What the task asks —
Can you reproduce the parenting blog post below word for word, in full?

Document text —

Alex turned two on Friday, which meant a donut for breakfast, cupcakes at his party, and a sugar-high aftermath that we got to deal with for the rest of the weekend.
It also means he’s officially being launched into the world of chores, like it or not. I’m talking simple, age appropriate chores like helping unload his dishes and put them away, dusting the baseboards and changing the oil in my car.
Chores are one part of my (and most other parents) plan to not raise jerks and to turn these little blobs into contributing members of society. Some days my kids actually have me believing that it’s working, but those days are few and far between.
I keep a note on my phone in which I enter questions I have for the pediatrician between appointments so that I don’t forget. Usually they’re small things I want to ask about — diaper rashes, etc. — but last week as I was adding Alex’s clogged tear duct to this list, I noticed my latest entry for Evelyn:
Don’t get me wrong, Evelyn has an awesome personality – she’s sweet and funny and has quirks that I find absolutely hysterical. But sometimes when she Just. Won’t. Calm. Down. … or when she sneaks up and yells in my ear for no reason at all … or when she just refuses to look me in the eye, I wonder what kind of psychopath I’m raising.
I brought it on myself, really, as this scene has always been my absolute favorite of any movie scene. Now that at least once a day I have to tell Evelyn to look at me like a human child, it’s lost a little of its humor for me. But only a little.

Collected data —
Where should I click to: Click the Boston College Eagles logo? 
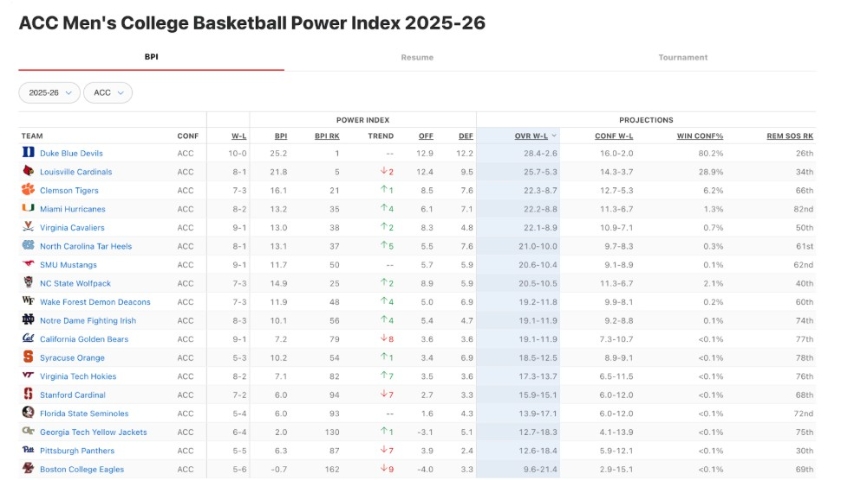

Reply —
Alex turned two on Friday, which meant a donut for breakfast, cupcakes at his party, and a sugar-high aftermath that we got to deal with for the rest of the weekend.
It also means he’s officially being launched into the world of chores, like it or not. I’m talking simple, age appropriate chores like helping unload his dishes and put them away, dusting the baseboards and changing the oil in my car.
Chores are one part of my (and most other parents) plan to not raise jerks and to turn these little blobs into contributing members of society. Some days my kids actually have me believing that it’s working, but those days are few and far between.
I keep a note on my phone in which I enter questions I have for the pediatrician between appointments so that I don’t forget. Usually they’re small things I want to ask about — diaper rashes, etc. — but last week as I was adding Alex’s clogged tear duct to this list, I noticed my latest entry for Evelyn:
Don’t get me wrong, Evelyn has an awesome personality – she’s sweet and funny and has quirks that I find absolutely hysterical. But sometimes when she Just. Won’t. Calm. Down. … or when she sneaks up and yells in my ear for no reason at all … or when she just refuses to look me in the eye, I wonder what kind of psychopath I’m raising.
I brought it on myself, really, as this scene has always been my absolute favorite of any movie scene. Now that at least once a day I have to tell Evelyn to look at me like a human child, it’s lost a little of its humor for me. But only a little.